__Exercise brief__:
For the records below, reproduce exactly the line that contains "Click entry 9761905 → 20.50" and all subsequent lines, with nothing left out and nothing added.

__Provided material__:
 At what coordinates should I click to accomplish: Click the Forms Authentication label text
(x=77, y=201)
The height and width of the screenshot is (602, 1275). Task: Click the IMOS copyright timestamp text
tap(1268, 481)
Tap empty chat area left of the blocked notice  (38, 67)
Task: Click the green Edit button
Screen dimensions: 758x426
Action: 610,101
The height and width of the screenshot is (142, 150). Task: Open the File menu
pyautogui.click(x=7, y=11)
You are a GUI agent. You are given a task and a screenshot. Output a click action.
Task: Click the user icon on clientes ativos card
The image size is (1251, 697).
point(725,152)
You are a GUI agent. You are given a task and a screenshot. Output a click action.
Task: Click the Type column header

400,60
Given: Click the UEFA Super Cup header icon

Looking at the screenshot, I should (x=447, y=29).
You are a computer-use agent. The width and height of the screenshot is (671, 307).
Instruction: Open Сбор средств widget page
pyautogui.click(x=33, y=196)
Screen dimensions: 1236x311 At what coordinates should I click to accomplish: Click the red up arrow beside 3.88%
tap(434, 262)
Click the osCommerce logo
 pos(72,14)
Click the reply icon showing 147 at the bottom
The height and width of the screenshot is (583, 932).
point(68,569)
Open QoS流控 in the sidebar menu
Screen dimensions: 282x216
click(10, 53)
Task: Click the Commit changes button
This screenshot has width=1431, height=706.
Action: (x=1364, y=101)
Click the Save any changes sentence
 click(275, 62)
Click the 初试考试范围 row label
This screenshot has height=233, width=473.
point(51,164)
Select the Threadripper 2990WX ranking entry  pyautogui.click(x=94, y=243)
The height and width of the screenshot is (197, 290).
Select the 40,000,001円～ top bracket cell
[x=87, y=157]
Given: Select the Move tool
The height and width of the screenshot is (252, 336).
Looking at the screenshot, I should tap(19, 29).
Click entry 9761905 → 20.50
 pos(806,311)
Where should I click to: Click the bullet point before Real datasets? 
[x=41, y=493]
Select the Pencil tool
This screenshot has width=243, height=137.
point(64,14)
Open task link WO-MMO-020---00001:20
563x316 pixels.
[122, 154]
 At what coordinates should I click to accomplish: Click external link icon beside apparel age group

__Written solution__:
Click entry 9761905 → 20.50
 pos(806,311)
Where should I click to: Click the bullet point before Real datasets? 
[x=41, y=493]
Select the Pencil tool
This screenshot has width=243, height=137.
point(64,14)
Open task link WO-MMO-020---00001:20
563x316 pixels.
[122, 154]
 At what coordinates should I click to accomplish: Click external link icon beside apparel age group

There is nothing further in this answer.